### TASK BRIEF
So that nothing is lost, restate each entry exactly as supplied.

### Stored data entries
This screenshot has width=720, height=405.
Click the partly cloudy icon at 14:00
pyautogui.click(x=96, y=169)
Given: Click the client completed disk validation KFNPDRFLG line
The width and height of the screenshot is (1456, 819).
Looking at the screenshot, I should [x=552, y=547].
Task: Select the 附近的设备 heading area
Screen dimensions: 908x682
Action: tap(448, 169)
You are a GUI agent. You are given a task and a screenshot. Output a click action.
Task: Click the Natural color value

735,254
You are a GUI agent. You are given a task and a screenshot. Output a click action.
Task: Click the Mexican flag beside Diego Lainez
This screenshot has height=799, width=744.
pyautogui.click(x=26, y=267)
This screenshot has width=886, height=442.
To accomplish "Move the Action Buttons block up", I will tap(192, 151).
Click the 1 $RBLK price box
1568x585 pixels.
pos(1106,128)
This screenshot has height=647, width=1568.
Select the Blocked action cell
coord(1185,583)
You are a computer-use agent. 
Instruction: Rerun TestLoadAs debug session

### ANSWER
This screenshot has width=720, height=405.
Click the partly cloudy icon at 14:00
pyautogui.click(x=96, y=169)
Given: Click the client completed disk validation KFNPDRFLG line
The width and height of the screenshot is (1456, 819).
Looking at the screenshot, I should [x=552, y=547].
Task: Select the 附近的设备 heading area
Screen dimensions: 908x682
Action: tap(448, 169)
You are a GUI agent. You are given a task and a screenshot. Output a click action.
Task: Click the Natural color value

735,254
You are a GUI agent. You are given a task and a screenshot. Output a click action.
Task: Click the Mexican flag beside Diego Lainez
This screenshot has height=799, width=744.
pyautogui.click(x=26, y=267)
This screenshot has width=886, height=442.
To accomplish "Move the Action Buttons block up", I will tap(192, 151).
Click the 1 $RBLK price box
1568x585 pixels.
pos(1106,128)
This screenshot has height=647, width=1568.
Select the Blocked action cell
coord(1185,583)
You are a computer-use agent. 
Instruction: Rerun TestLoadAs debug session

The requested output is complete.